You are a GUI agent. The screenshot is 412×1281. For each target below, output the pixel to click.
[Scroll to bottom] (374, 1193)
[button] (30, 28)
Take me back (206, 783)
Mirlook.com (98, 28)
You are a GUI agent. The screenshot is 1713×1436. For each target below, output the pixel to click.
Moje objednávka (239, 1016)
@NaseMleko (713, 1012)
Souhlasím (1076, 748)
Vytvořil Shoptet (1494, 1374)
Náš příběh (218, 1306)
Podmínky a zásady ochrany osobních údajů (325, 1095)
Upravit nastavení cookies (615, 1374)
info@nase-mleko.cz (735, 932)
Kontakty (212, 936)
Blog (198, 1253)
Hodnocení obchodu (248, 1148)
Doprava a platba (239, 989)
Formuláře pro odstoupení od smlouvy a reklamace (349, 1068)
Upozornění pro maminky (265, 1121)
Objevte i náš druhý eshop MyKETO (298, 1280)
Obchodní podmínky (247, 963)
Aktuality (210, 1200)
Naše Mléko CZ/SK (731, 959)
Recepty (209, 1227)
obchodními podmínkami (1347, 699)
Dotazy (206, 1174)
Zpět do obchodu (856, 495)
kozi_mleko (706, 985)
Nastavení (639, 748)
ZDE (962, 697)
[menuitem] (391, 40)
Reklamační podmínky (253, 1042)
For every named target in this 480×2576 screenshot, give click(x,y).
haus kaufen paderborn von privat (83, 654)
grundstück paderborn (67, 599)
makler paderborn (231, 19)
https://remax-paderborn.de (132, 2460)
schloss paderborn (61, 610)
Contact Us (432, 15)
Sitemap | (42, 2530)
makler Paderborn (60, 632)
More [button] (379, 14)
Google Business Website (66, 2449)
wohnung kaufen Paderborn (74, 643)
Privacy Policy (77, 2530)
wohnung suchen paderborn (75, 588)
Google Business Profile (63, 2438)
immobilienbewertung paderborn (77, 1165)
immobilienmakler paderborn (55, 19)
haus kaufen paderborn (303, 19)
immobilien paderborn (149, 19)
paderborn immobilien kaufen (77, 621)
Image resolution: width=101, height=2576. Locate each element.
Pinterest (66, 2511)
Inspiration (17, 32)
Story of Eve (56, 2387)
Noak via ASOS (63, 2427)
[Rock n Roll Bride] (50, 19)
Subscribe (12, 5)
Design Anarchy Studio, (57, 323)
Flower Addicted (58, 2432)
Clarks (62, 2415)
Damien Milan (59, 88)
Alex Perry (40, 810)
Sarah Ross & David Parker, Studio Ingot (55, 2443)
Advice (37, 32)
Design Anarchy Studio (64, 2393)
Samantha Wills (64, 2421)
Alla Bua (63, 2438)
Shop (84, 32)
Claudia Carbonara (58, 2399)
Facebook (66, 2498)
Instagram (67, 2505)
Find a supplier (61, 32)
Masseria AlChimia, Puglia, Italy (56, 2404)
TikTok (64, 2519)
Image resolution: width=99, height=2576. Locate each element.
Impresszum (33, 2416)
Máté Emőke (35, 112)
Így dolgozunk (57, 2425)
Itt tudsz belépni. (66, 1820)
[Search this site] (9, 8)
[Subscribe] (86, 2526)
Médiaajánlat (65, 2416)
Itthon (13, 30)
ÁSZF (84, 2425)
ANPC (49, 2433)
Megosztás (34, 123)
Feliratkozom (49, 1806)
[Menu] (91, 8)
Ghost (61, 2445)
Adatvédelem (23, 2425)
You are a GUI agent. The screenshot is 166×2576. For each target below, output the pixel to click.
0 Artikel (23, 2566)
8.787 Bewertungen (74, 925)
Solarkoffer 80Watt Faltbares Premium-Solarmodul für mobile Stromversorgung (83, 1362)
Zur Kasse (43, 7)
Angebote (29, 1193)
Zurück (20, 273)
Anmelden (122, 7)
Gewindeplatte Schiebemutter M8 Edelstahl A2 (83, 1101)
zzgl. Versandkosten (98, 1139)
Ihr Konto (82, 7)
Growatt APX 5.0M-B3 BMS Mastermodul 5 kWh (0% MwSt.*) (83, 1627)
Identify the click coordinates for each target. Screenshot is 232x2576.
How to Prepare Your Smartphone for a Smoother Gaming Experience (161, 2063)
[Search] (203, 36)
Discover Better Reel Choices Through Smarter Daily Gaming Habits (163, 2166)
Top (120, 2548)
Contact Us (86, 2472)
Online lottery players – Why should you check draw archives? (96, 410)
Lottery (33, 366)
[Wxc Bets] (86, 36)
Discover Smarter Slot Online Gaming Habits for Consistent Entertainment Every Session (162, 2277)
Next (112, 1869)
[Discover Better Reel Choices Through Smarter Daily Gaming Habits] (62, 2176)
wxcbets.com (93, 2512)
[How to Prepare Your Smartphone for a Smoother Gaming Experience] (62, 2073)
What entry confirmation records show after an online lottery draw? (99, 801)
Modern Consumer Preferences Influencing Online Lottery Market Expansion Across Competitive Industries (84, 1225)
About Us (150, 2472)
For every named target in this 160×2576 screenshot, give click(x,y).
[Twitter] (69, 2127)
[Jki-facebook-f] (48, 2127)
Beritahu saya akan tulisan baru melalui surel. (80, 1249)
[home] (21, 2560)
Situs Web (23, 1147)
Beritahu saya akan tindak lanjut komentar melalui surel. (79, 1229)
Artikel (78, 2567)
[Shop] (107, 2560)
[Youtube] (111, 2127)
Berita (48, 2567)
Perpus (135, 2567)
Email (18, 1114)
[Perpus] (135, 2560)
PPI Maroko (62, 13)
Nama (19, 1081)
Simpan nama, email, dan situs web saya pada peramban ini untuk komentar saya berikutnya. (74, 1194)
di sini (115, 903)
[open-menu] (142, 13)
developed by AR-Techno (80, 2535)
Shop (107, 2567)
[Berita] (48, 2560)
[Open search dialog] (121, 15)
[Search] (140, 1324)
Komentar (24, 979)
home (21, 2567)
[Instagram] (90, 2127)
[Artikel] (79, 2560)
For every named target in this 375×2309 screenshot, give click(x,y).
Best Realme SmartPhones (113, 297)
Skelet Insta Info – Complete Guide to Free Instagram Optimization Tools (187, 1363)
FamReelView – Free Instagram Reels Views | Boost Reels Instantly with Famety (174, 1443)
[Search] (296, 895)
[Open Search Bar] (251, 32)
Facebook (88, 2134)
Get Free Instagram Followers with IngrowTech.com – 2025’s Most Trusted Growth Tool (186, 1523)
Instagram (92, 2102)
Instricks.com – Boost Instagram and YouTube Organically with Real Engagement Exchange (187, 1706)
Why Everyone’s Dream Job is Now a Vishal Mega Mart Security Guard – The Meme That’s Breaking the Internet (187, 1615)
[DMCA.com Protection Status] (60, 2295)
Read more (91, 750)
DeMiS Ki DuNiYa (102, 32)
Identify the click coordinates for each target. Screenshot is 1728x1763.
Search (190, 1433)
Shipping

━━━━

**Problem to work on:**
Proceeding from the line containing "Advice (37, 32)" through the line containing "Médiaajánlat (65, 2416)", transcribe the lines above exactly, both end lines included.

**Exercise response:**
Advice (37, 32)
Design Anarchy Studio (64, 2393)
Samantha Wills (64, 2421)
Alla Bua (63, 2438)
Shop (84, 32)
Claudia Carbonara (58, 2399)
Facebook (66, 2498)
Instagram (67, 2505)
Find a supplier (61, 32)
Masseria AlChimia, Puglia, Italy (56, 2404)
TikTok (64, 2519)
Image resolution: width=99, height=2576. Locate each element.
Impresszum (33, 2416)
Máté Emőke (35, 112)
Így dolgozunk (57, 2425)
Itt tudsz belépni. (66, 1820)
[Search this site] (9, 8)
[Subscribe] (86, 2526)
Médiaajánlat (65, 2416)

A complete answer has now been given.